What you should do: Please repeat the entries below exactly as written, leaving out any images.

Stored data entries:
BEGIN
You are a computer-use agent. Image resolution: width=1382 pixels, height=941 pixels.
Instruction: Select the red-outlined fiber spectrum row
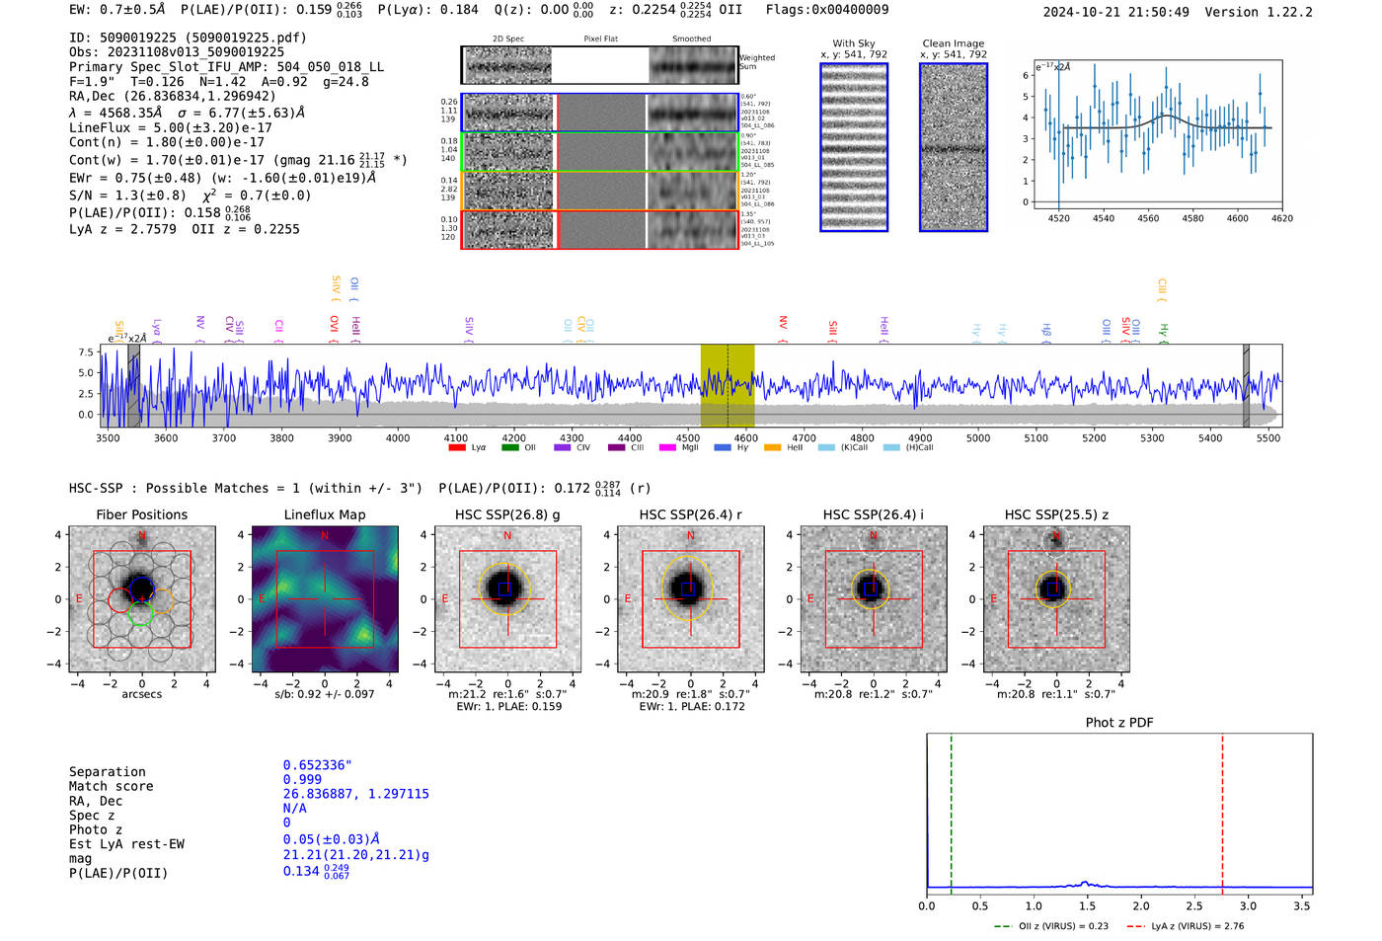click(600, 230)
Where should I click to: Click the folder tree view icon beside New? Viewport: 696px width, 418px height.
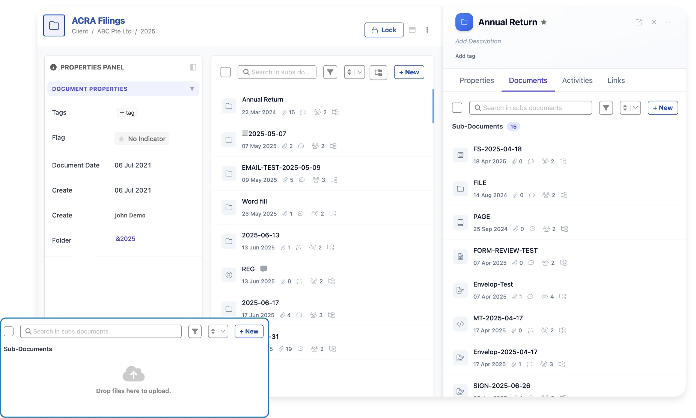click(378, 72)
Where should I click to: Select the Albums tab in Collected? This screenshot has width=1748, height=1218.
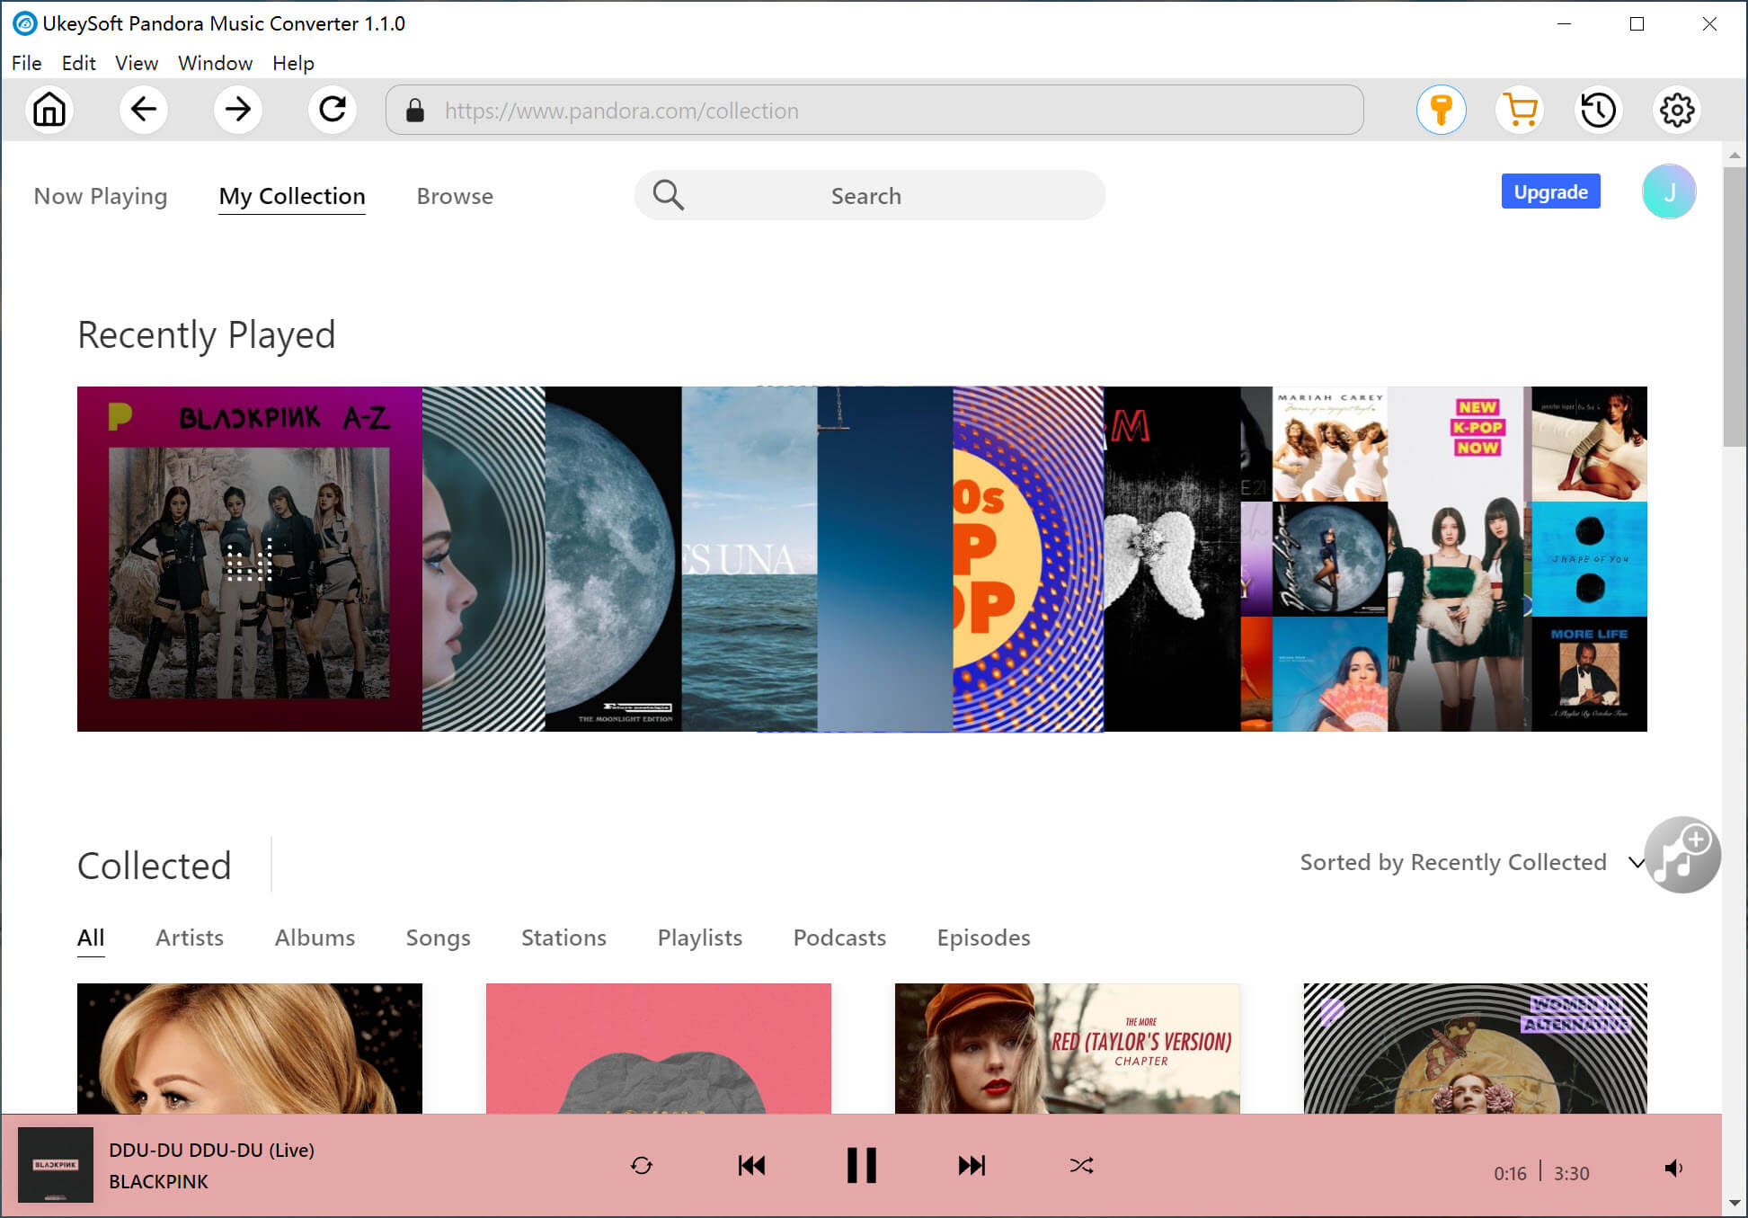click(314, 937)
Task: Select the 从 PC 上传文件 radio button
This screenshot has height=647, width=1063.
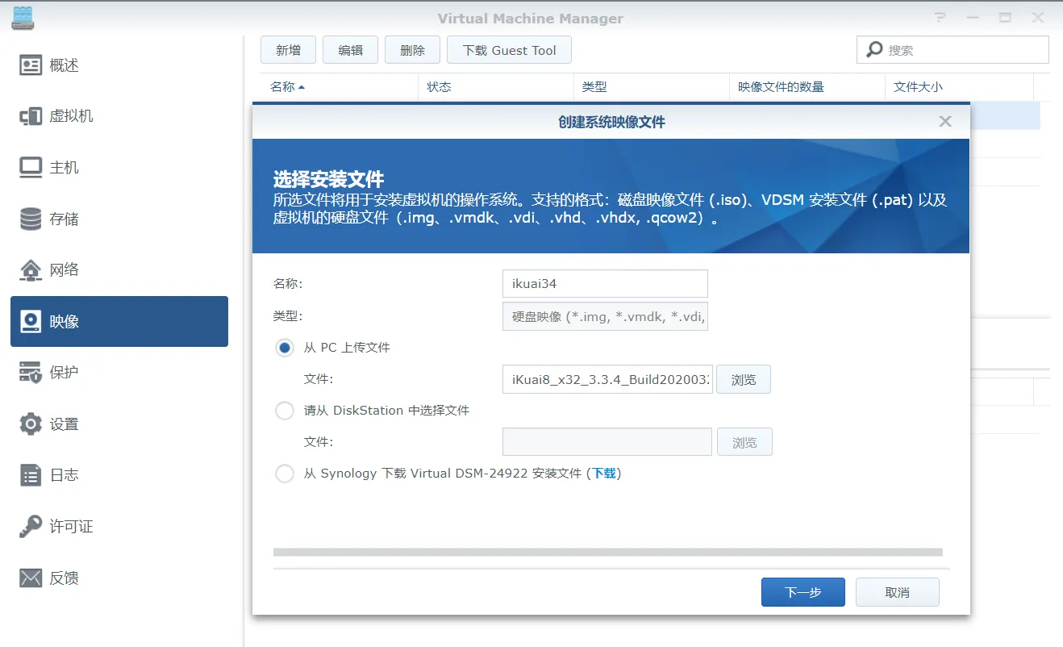Action: pyautogui.click(x=285, y=348)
END
Task solution:
You are a computer-use agent. Image resolution: width=1382 pixels, height=941 pixels.
Instruction: Select the red-outlined fiber spectrum row
click(600, 230)
Where should I click to: Click the folder tree view icon beside New? Viewport: 696px width, 418px height.
click(378, 72)
Where should I click to: Select the Albums tab in Collected? This screenshot has width=1748, height=1218.
click(314, 937)
Task: Select the 从 PC 上传文件 radio button
This screenshot has height=647, width=1063.
Action: pyautogui.click(x=285, y=348)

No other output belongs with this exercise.